The most ultra-liberal intrusion in privacy and example of government interference in the doctor/patient relationship is in Wisconsin. Big government Republicans passed a bill requiring women wanting an abortion to sit through an ultrasound narration by their doctor pointing out body parts and such. Easily outsmarting the Republican legislators and their foolish governor, women come to their appointments with mp3 players, headphones and magazines. Although the law requires them to show up, it doesn’t require them to actually pay attention.
This Republican futility is even more evident when looking at spikes in abortion numbers in states like Louisiana and Michigan that are adjacent to Texas and Ohio that enacted the most onerous restrictions. These suggest that women are quite willing to travel to terminate an unwanted pregnancy. Data indicates that once a woman decides to get an abortion, it is a done deal. Travelling extra distances and incurring more costs are impediments that don’t affect women’s ultimate reproductive decision making. What all this means is that Republican efforts to make getting an abortion more difficult have little if any impact on the number of abortions.
What does make a difference in the number of abortions is reducing unintended pregnancies. The most practical way to do that is to make birth control more available and make sure women have access to the most effective birth control possible.

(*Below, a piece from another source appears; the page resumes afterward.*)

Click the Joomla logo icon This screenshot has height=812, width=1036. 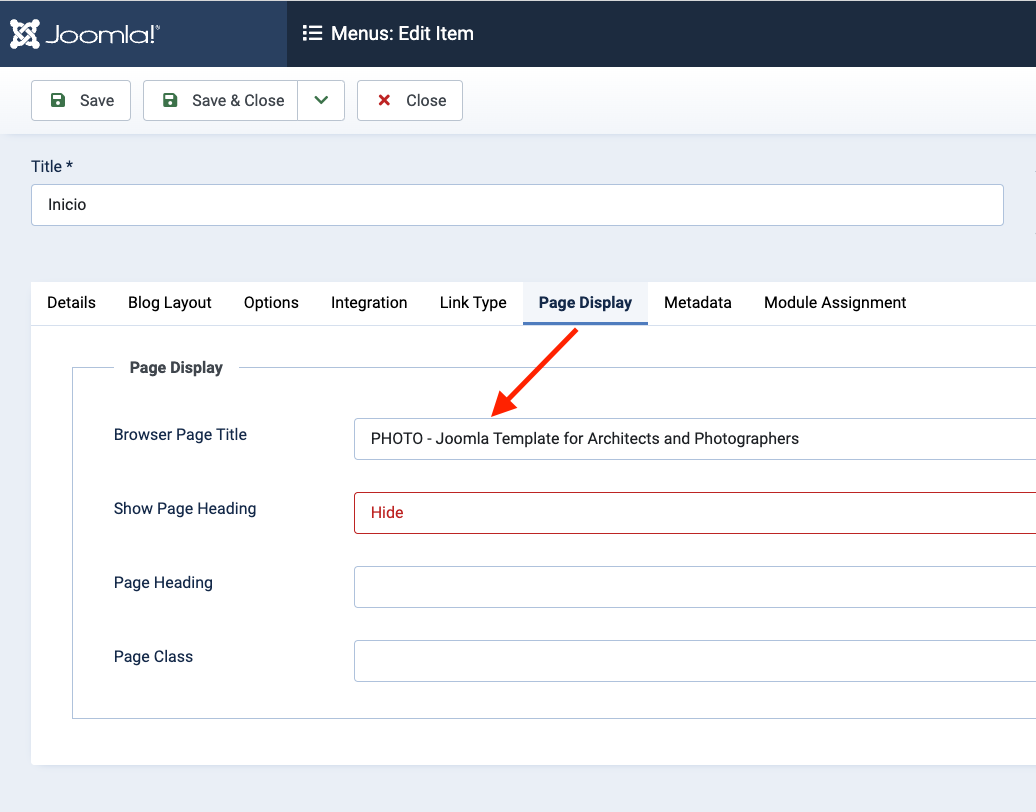pos(25,34)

The most effective birth control are Long Acting Reversible Contraceptives (LARCs). They are 20 times less likely to fail than birth control pills or other methods of birth control. Unfortunately, they have a high upfront cost (often greater than $500) that prevents many women from using them. Solving this problem is the Affordable Care Act’s (ACA) free contraceptive mandate. The mandate is modelled after a Washington University in St. Louis study (Peipert JF, Madden T, Allsworth JE, Secura GM. Preventing unintended pregnancies by providing no-cost contraception. Obstetrics & Gynecology. Online Oct. 4, 2012) http://www.ncbi.nlm.nih.gov/pmc/articles/PMC4000282/ that predicted providing birth control to women at no cost would cut abortion rates by 62 to 78 percent compared to the national rate.
However, the Affordable Care Act did not take effect until August 2012, so we can’t give that much credit for the reduction in abortions measured in 2013. There are other possible explanations for the recent dramatic drop in abortions.
Affluent women (who have the financial capability to purchase LARCs) have the largest percentage drop in the number of abortions (2000 to 2008). It may be that the Long Lasting Reversible Contraceptives are a factor in the 23 percent drop in abortions from 2008 to 2013.
If we take the Washington University study’s midpoint estimate of a 70 percent drop in abortions due to the free contraceptive mandate and bend some mathematical rules and add the 23 percent drop in abortions during the last six years, it becomes conceivable that in the next decade, abortion numbers could drop to the point where they are a political non issue. More important, we can dramatically reduce the heart wrenching decisions many women have to make.
We have the technology to virtually eliminate abortions. Barack Obama had the political leadership and courage to make this technology almost universally available to women in the US. The next president will need to make adjustments in Medicaid coverage so that low income women (who are the last segment of the population that still have rapidly increasing abortion numbers) have access to LARCs and knowledge of their advantages.
One shouldn’t expect immediate dramatic drops in abortion numbers as the ACA takes effect. With any new technology and government program, there is a learning curve. More realistic, if the annual number of abortions dropped from the 2008-2013 five percent range to 8 percent over the next nine years, total annual abortions at the end of the eight year period would be down about 90 percent from present levels. Obviously, a Democrat needs to win the next election for the ACA Birth Control Mandate to stay in place.
Summing up
President Obama’s policy of fighting to make the free birth control mandate part of Obamacare was an important victory for all of us. However, the impact is greater because of the lucky part of all this, the development of Long Acting Reversible Contraceptives. The combination of new technology and bold policy achieving a greater good is simply smart government.